Lastly, for such a system to work, all (big) companies need EV certificates. Even before browsers started cutting back on EV UI, nobody knew what site does or doesn't have EV. Some subdomains used different certificates, some didn't have certificates at all. How do you know if a (sub)domain is supposed to have an EV certificate? Will you tell people to just not log into Facebook anymore because they don't have an EV at their login page?

EV doesn't work because it's the wrong way around. For security indicators to work, you need to warn for danger instead of turning off the "everything is okay" light. The OV/EV system has been designed around the latter idea and as long as EV/OV isn't freely available all over the world, nobody's going to mark DV certificates as "insecure".


Also ov/ev isn't something a person can get. I mean it might already help for some personal sites if they can be tied to other pseudonyms the user has online so for example sites of more or less well known open source software could get a link to the github or whatever into the cert to directly bind the dev of that software to his website, without having to know who is behind that.

The identity problem is always fun. I mean i don't care who someone is in real life, i only wanna know whether i have the site by the same individual who made something else.

That can be easily and automatically verified (see keybase) and might be more than enough for a lot of things where there are only normal people involved.

It might also be helpful of a given company is more commonly known behind another online entity. Like for example if pewdiepie had a company which he uses for what he does, the link to his yt would be a much greater indicator of validity than some random company name or even his own real name (which not everyone may know).

For pure DVs i think they should be able to issue them themselves. I mean the only thing those prove is domain control and with dnssec+tlsa there's a great way that domain owners can prove that they are in control of the domain and aurhorize a cert, also this lowers the number of trust paths significantly as there is only one possibly trust path over the TLD, and not like 150 CAs from who knows where. Also both the domain owners and the users have less entities they have to trust, as the TLD managers have to be trusted anyway as they ultimately have the full control of their domains,and thereby could make a DV cert themselves over the CAs anyway.

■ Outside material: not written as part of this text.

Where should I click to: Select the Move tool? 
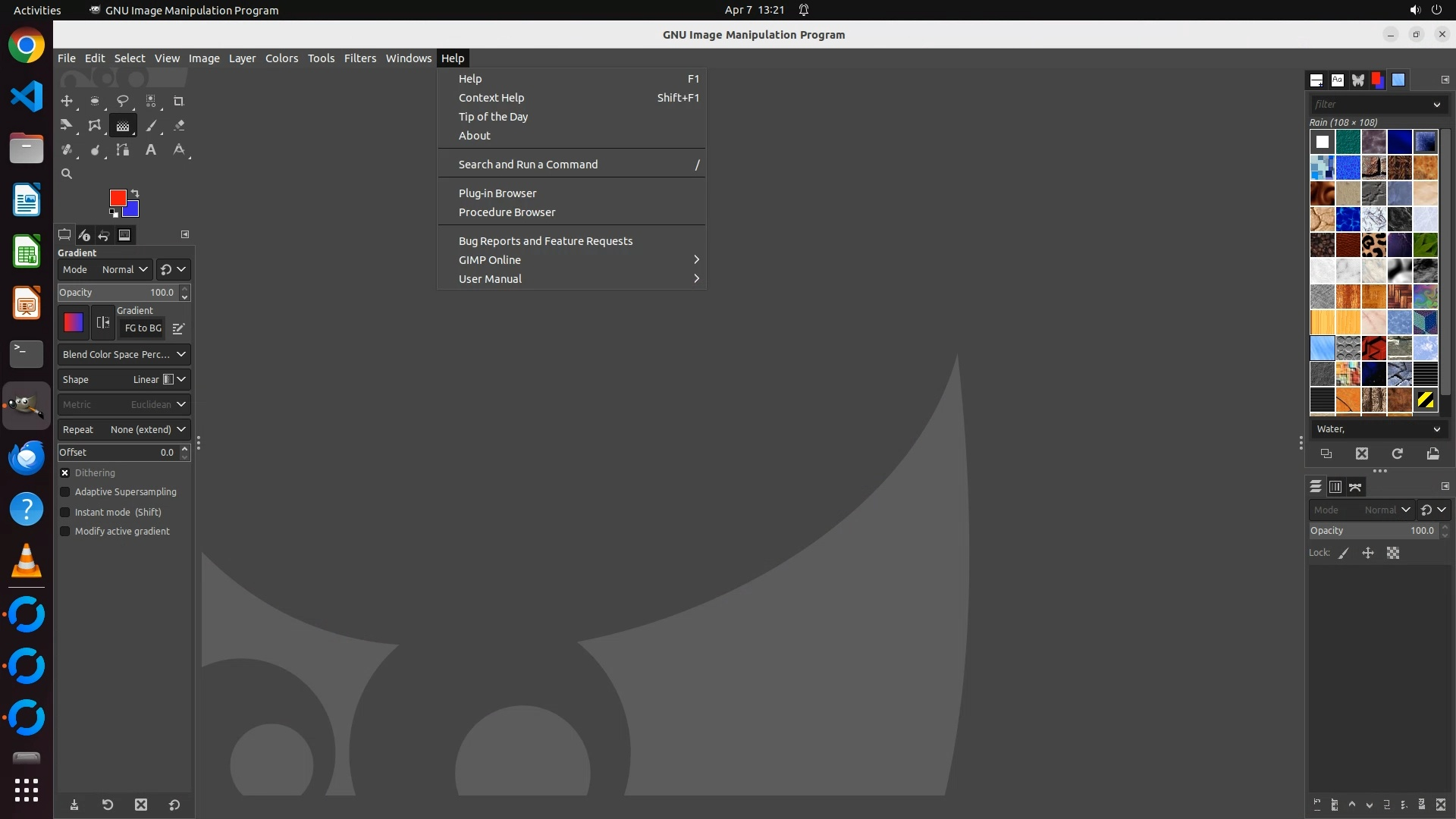coord(67,101)
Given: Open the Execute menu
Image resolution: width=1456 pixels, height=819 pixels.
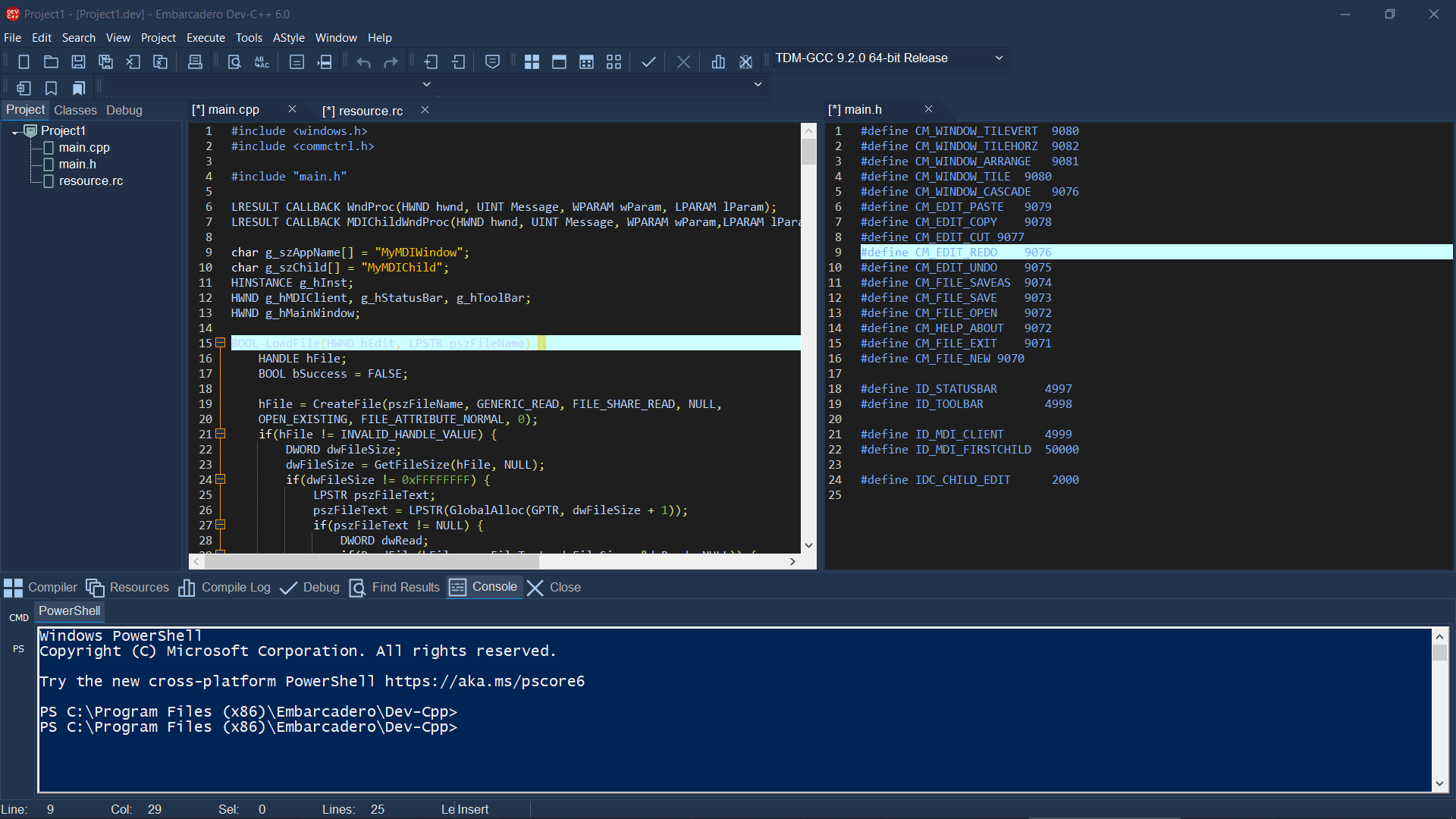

Your proposal seems like it doesn't really change anything? Users are still left to "do their own reconnaissance".

Research suggests they don't do a very good job at that.


No, I think his point is that you need to provide a good amount of info to get an EV certificate, but then almost none of that info is included in the certificate. Combine that with the fact that what little relevant info about the certificate is buried in a relatively hard to find (for the average user) section of their browser, and it's no wonder that EV certificates have gone from "expensive novelty that nobody notices" to "effectively pointless"


> improve the UX related to certs

They’re actively making them worse, actually. I can’t even view the details of the certificate chain in Chrome on iOS. I used to be able to save them from the browser on a computer, and now I can’t do that, either.


Can't do that on safari either for some reason; this is confusing since there are apps like TLS inspector [0] that can show the certificate info.